LADIES CAN’T CLIMB LADDERS
THE PIONEERING ADVENTURES OF THE FIRST PROFESSIONAL WOMEN
JANE ROBINSON
Doubleday, 368pp, £20
Following her books on bluestockings and suffragettes, social historian Jane Robinson has turned to pioneering female professionals. In the Daily
Mail, Helen Brown found the book fascinating: ‘I was gobsmacked by how little I knew of the first female lawyers, doctors, architects, academics, engineers, civil servants, churchwomen and politicians who flourished in the face of Establishment prejudice.’
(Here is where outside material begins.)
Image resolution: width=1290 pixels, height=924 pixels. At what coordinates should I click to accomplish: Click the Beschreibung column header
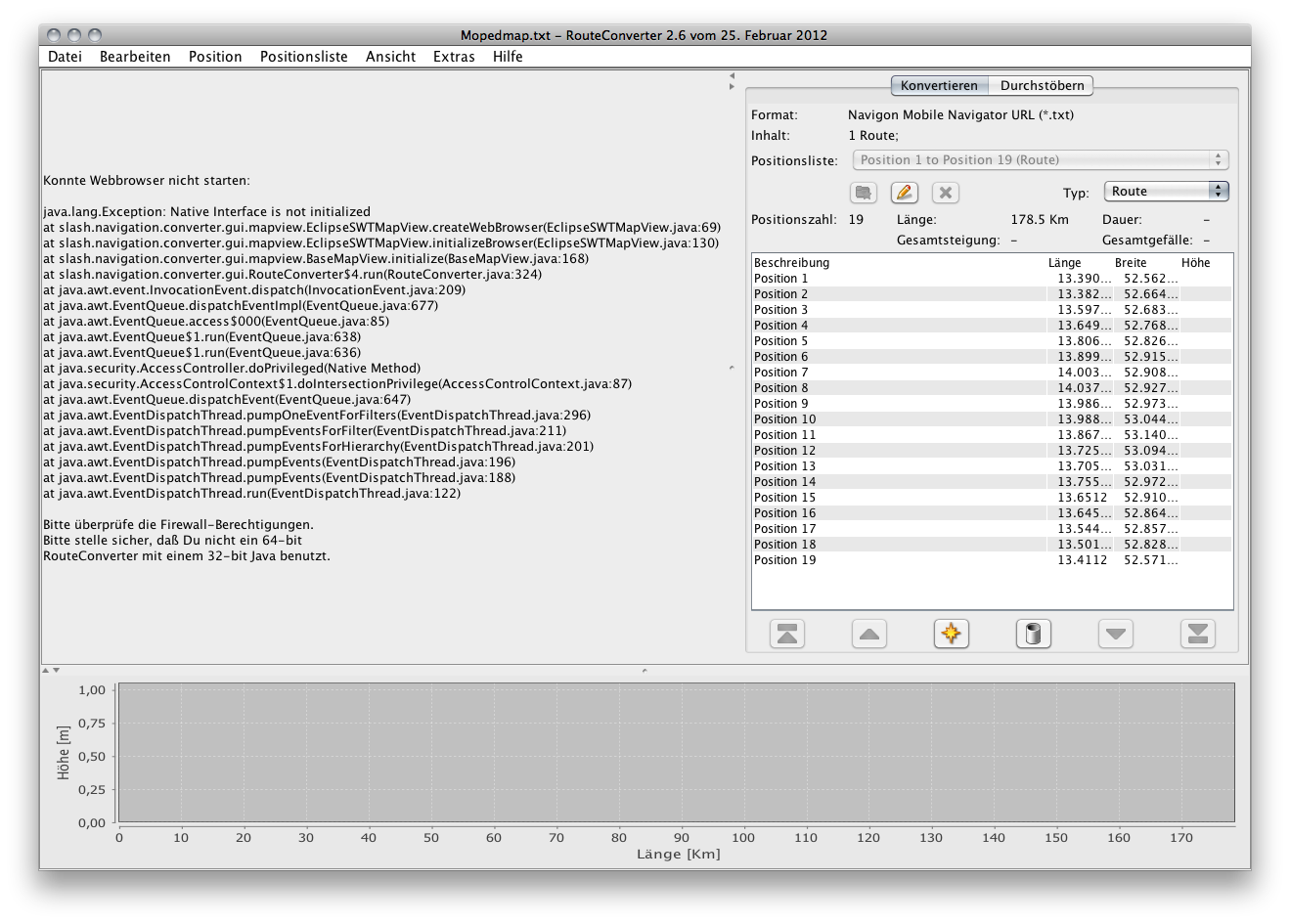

Frances Wilson in the Telegraph was also gripped by a ‘crackingly good read’: ‘It is 100 years since the Sex Disqualification (Removal) Act of 1919, which allowed women to train as doctors, lawyers, architects, engineers, academics and clergy. It was this, says Robinson, rather than the First World War that changed the shape of women’s lives. But instead of causing an immediate social revolution, with women everywhere exchanging aprons for white coats, dog collars and judicial wigs, the combination of prohibitive training costs and continued prejudice means that gender equality in the professions has been a tap-drippingly slow affair.’
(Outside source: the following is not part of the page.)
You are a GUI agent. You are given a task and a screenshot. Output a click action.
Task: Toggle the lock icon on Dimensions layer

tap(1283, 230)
Reviewers were shocked by the misogyny the women had to face. In the Financial Times, Isabel Berwick noted: ‘In the most shocking quote of the book, the civil service commissioner wrote in 1918: “Do you think that merely because a woman is equal to a man in competitive exams, therefore she is his equal or vice versa? . . . It is like comparing Chinamen with Englishmen or Hindus with Englishmen, or Hindus with Chinamen.”’
And in the Times Melanie Reid observed that ‘Modern professional women will read it with a slow burn of anger and a heightened respect for those whose actions, such a relatively brief time ago, made today possible.’